Thursday, December 31, 2009

New Year's Eve: A Reminiscence

I know I've done this before on another blog, but for the record here's a catalog of how I've spent New Year's Eves, going back as far as I can remember.

95/96 - Champaign. Began the night in Murphy's Pub, ended in my crappy little one-room apartment.
96/97 - Tempe. Matt Scholz and I scoured secondhand stores for polyester '70s outfits. Partied on Mill Ave.
97/98 - Living in Seattle, but spent New Year's in Portland. Made out with a complete stranger on the street.
98/99 - Seattle. Standing near the Space Needle when the new year turned.
99/00 - Tucson. The details are too embarrassing (and hazy) to disclose publicly.
00/01 - Lexington. Hosted a party at my apartment for some Amazonians. Truly pathetic, even by Amazon manager standards.
01/02 - Living in Lexington, partied in Louisville. Louisville, if you're not aware, is a really cool town.
02/03 - Lexington. Hung out at a coworker's house. Was a jerk to my girlfriend.
03/04 - Edwardsville. Fell asleep at 10. Slept through the new year. Wheee.
04/05 - Laramie. Had returned from Lander after an unfortunate sledding accident in Sinks Canyon left me in remarkable pain. Watched ball drop in my dorm room.
05/06 - Denver. Jenn and Phil's.
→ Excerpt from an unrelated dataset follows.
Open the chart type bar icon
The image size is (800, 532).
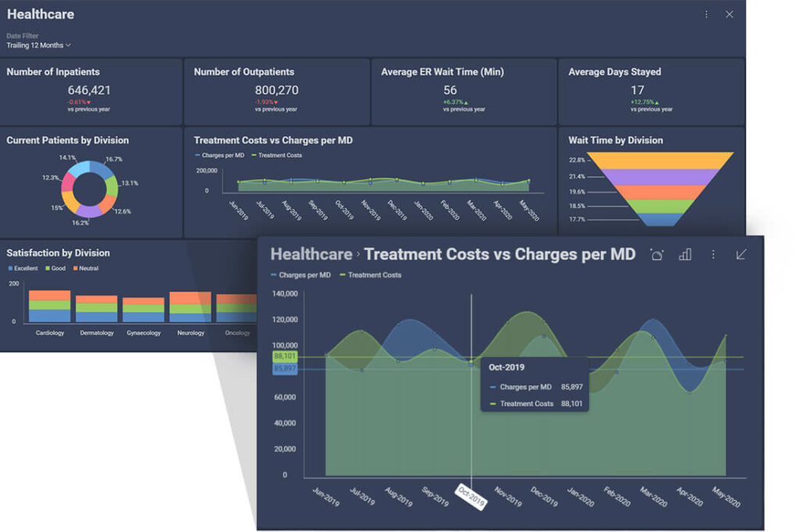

Good times!
06/07 - Denver. Jenn and Phil's. Good times! Again!
07/08 - Lander. Played Wii at Chad and Melissa's.
08/09 - Denver. Jenn and Phil's. Good times! Again again!

Saturday, December 12, 2009

The Day We Would Like to Forget By Tomorrow

Lander reached well into the negative 30's earlier this week, and on Tuesday (having missed Monday as my last mandated recovery-from-pneumonia day) I went outside to start my truck about 10 minutes before I left for school. That's the routine: when it's really cold I start the truck early -  not to warm the cab but to give the motor a fighting chance.

So I went out and it was frigid, the kind of cold that doesn't feel too bad for the first ten second or so, but which suddenly pierces you. Normally the truck doesn't like to start in this kind of weather, though it does start. Let me repeat that: the truck always starts. Without fail, my '99 Toyota Tacoma will turn over regardless of weather. Sure, it moans and sometimes requires multiple tries and a little sweet talk, but it always starts. The sun will rise tomorrow, the Lions will not win the Super Bowl, and my truck will start.

But on Tuesday the truck wouldn't start. Sputtered once or twice but didn't turn over.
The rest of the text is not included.